I've written a simple linear regression algorithm in Octave, but no matter what learning rate and number of iterations I chose, and even drawing out the matrices on paper, the values for theta never converge. Can anyone see any mistakes in my code?
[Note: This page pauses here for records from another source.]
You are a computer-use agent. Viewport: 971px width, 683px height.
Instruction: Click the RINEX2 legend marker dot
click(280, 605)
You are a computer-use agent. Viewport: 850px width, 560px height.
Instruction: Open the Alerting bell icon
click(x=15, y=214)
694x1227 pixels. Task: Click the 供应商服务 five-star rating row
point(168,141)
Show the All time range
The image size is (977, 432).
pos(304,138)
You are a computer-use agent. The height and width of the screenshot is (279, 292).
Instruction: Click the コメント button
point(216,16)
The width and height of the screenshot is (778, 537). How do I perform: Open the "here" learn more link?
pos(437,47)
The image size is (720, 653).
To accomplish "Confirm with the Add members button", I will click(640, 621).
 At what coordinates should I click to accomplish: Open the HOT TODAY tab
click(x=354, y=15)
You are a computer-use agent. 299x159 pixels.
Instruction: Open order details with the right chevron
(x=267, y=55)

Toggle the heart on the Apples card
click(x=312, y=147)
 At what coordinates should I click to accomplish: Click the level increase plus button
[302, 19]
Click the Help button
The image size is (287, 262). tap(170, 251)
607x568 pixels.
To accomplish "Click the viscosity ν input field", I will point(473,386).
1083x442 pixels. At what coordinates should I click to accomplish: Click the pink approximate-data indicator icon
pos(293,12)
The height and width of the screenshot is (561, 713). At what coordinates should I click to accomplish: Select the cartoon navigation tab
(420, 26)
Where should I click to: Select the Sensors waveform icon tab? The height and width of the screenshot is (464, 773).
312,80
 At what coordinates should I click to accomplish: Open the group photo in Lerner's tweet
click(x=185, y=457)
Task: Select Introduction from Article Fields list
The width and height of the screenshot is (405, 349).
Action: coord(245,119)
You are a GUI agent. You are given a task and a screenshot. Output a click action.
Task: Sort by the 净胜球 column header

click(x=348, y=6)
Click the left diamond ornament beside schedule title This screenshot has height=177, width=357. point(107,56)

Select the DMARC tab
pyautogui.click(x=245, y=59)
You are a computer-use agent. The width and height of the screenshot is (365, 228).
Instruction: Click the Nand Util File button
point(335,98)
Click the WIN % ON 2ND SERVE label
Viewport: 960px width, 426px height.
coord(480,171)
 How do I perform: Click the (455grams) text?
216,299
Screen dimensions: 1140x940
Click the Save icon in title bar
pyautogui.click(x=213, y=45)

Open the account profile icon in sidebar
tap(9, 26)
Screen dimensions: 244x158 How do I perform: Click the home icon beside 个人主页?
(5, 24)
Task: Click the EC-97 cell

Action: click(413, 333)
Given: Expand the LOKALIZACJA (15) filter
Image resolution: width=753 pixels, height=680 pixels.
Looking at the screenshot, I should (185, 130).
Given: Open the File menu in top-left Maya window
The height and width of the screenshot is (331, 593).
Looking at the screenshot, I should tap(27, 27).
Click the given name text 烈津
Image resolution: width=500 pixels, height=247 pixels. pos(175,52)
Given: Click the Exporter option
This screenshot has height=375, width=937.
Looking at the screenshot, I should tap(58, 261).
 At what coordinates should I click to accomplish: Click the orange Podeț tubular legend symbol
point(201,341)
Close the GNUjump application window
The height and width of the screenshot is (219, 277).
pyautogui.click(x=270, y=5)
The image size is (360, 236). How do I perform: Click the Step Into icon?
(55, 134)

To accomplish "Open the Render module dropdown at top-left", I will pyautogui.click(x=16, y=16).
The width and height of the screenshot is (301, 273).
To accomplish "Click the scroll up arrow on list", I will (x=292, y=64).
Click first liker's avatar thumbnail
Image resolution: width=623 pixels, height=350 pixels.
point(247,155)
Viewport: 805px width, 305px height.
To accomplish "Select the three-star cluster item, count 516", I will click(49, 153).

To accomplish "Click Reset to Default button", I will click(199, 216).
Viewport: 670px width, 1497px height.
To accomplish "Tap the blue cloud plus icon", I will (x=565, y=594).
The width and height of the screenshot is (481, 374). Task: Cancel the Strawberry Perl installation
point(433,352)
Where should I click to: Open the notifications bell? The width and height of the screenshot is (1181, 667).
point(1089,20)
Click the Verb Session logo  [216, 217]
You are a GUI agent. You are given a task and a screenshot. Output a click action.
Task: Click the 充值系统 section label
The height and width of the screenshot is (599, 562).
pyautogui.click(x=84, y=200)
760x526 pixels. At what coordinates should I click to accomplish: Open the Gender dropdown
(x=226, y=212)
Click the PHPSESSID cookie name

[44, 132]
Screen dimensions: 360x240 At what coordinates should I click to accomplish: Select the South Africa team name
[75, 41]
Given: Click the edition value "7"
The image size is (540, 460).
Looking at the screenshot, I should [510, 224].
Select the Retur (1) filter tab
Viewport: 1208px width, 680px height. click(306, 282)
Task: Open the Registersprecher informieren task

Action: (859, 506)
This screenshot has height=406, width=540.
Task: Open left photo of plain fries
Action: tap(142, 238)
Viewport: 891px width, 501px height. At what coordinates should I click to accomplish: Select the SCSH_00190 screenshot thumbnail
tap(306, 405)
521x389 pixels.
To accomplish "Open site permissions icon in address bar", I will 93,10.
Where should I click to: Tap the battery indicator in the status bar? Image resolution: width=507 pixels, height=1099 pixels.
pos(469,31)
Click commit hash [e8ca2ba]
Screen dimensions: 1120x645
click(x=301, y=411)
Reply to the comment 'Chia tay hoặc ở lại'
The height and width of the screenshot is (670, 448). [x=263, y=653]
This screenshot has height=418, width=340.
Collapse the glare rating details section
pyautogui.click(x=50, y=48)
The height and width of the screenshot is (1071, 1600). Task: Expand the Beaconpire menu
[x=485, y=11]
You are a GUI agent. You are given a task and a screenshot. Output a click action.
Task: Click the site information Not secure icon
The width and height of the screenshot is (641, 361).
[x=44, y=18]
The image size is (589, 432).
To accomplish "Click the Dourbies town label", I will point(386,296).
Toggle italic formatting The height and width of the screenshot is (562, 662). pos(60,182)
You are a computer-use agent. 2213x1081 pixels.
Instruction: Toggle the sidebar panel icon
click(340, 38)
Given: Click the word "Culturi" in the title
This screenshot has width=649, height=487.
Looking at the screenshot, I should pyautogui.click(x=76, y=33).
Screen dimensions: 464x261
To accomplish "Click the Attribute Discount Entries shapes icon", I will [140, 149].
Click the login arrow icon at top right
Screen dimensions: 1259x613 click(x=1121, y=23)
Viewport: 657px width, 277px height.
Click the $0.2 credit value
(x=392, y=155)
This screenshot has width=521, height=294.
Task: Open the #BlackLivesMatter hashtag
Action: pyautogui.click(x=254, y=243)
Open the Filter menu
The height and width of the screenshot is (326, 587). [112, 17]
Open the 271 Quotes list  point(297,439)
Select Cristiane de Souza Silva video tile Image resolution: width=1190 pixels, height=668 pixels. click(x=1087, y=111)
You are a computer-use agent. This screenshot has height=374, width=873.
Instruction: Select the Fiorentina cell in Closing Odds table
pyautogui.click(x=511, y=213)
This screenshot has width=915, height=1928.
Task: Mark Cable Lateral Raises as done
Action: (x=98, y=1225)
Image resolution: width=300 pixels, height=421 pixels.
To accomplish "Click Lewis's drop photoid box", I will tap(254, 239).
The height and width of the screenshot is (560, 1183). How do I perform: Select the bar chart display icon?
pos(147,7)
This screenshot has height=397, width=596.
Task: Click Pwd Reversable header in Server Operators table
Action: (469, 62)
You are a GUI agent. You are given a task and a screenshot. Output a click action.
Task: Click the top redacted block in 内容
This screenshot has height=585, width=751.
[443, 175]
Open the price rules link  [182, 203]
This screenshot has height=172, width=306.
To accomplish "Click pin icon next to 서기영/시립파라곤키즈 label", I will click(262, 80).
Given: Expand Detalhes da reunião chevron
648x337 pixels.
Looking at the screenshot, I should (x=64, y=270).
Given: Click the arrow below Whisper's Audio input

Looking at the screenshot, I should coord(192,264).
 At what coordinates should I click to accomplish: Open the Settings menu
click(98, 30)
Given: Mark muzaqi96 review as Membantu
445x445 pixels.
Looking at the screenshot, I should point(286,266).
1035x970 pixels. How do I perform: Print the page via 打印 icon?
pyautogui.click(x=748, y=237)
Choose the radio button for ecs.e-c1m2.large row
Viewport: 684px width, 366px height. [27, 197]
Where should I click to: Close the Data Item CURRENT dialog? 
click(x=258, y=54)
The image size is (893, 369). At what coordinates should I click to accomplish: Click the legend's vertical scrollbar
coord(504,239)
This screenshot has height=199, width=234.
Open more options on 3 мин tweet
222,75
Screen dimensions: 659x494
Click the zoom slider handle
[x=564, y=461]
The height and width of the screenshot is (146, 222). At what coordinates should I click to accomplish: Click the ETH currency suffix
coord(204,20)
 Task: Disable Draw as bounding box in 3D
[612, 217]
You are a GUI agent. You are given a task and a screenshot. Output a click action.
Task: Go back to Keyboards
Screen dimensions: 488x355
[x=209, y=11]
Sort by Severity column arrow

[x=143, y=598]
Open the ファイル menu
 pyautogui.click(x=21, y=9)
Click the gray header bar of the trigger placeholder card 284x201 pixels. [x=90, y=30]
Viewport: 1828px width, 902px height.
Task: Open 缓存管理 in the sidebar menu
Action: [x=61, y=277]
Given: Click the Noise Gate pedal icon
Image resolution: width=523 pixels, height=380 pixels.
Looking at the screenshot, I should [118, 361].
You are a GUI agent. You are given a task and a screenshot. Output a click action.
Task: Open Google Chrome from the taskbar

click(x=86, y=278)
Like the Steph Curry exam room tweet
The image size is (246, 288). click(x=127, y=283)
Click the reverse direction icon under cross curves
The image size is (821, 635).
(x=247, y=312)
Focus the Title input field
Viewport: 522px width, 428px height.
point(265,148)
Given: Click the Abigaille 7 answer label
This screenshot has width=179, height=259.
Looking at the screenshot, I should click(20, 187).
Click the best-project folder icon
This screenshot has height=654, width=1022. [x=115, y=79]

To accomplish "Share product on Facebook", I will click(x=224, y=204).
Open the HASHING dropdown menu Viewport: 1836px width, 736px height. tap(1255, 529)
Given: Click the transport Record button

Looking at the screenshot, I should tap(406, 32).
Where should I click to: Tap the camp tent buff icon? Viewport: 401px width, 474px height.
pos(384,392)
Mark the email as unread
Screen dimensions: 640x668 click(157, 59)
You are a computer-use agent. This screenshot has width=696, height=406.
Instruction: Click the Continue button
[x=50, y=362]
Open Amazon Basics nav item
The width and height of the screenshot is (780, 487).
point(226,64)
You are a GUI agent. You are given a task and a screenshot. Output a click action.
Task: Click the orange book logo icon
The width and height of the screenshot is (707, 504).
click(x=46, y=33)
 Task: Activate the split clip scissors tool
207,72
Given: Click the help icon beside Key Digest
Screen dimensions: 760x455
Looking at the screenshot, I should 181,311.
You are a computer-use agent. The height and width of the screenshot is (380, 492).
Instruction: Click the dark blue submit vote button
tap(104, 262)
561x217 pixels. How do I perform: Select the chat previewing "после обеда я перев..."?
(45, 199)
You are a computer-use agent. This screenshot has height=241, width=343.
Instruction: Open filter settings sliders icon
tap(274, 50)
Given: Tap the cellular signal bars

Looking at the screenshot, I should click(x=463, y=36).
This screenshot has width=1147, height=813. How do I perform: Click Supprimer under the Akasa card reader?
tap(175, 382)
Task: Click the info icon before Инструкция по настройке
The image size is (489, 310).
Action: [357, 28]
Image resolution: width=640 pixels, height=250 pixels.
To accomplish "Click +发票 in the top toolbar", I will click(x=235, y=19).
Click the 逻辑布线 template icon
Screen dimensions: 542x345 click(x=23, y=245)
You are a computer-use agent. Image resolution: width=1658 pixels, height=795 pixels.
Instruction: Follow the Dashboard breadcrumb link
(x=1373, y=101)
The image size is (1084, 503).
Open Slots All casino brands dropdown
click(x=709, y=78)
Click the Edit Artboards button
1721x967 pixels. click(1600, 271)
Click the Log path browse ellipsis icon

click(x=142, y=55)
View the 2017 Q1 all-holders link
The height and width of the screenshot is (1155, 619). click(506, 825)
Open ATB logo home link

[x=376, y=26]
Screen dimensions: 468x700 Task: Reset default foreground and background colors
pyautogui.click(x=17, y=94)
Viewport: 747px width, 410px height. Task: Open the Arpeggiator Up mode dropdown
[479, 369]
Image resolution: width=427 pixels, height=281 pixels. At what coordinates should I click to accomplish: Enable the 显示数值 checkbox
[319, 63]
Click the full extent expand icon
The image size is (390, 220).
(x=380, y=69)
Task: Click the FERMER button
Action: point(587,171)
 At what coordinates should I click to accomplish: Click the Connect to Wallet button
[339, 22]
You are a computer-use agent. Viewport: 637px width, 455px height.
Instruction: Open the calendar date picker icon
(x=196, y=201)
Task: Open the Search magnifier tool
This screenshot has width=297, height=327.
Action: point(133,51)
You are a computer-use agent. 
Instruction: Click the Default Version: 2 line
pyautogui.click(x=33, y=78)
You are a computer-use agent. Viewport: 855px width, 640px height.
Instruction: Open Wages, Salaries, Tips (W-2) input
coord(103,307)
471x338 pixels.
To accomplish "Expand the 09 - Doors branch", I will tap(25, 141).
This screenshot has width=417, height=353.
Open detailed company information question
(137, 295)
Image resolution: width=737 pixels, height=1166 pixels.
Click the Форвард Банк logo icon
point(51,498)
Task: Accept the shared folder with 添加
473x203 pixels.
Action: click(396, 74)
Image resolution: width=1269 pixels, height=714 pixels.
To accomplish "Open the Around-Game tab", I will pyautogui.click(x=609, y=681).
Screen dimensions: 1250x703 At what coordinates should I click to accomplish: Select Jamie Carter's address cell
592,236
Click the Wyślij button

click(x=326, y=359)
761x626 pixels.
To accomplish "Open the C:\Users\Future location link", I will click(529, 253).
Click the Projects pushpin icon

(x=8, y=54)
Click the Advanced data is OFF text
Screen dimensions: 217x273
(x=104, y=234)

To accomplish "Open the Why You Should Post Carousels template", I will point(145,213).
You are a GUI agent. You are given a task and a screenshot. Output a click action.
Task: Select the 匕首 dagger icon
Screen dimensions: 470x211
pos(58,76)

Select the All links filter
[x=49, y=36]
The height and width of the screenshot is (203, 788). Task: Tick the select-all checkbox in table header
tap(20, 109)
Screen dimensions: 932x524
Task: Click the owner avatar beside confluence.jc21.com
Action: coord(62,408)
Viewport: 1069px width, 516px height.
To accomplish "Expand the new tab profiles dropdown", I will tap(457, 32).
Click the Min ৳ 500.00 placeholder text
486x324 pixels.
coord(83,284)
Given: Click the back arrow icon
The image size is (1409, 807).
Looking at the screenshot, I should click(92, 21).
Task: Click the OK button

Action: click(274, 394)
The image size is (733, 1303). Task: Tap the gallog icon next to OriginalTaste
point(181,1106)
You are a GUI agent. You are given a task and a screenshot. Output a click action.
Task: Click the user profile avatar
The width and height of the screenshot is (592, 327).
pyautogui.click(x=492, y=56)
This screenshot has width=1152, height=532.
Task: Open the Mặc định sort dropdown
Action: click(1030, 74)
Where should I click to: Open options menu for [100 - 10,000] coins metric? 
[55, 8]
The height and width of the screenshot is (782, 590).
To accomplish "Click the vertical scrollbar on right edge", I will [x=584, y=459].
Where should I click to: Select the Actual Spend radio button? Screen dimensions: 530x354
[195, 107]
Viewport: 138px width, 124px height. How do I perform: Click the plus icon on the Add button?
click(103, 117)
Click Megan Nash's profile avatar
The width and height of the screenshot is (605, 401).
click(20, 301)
data = load('ex1data2.txt');
X = data(:,1:2);
y = data(:,3);          
m = rows(X);        
X = [ones(m,1), data(:,1:2)];   

alpha = 0.01;

iterations = 5000;          

n = columns(X);                 

theta = zeros(n,1);

for count = 1:iterations

    hypo = zeros(1,m);
    hypo = theta'*X';
    sqr_err = (hypo-y').*(hypo-y');
    sum_sqr_err = sum(sqr_err);
    J = 1/(2*m)*sum_sqr_err;

    for i = 1:n
        theta(i) = theta(i)-(alpha/m)*((hypo-y')*X(:,i));
    end

end

J
theta

Thanks.


Solution

  • In Matlab online, this converged for me in 47 iterations:

    data = load('ex1data2.txt');
    X = data(:,1:2);
    y = data(:,3);
    
    mu = mean(X); % Mean.
    s = max(X) - min(X); % Range.
    X = X - mu;
    X = X ./ s; 
    
    m = size(X, 1); % Number of rows.
    n = size(X, 2); % Number of columns.
    X = [ones(m, 1) X]; % Add columns of ones to add biasing.
    theta = zeros(n+1,1); % Initializing theta.
    
    J = costFunction(X,y,theta);
    
    alpha = 2.02;
    iterations = 100;          
    
    j_hist = zeros(iterations,1); % Initializing j_hist.
    m = size(X, 1);
    n = size(theta,1);
    
    for i=1 : iterations
        hypo = X*theta;
        for j = 1 : n
            theta(j) = theta(j) - alpha*(1/m)*sum((hypo - y).*X(:,j));
        end
        j_hist(i) = costFunction(X,y,theta);
    end
    
    function J = costFunction(X,y,theta)
        prediction = X*theta;
        m = size(X, 1);
        sqError = (prediction - y).^2; % ignore negative vals.
        J = (1/(2*m))*sum(sqError); % derivative of sqroot cancels.
    end
    
    %J
    %j_hist
    %theta
    

    Then, after running you can inspect J, j_hist and theta individually one at a time if you want by uncommenting them.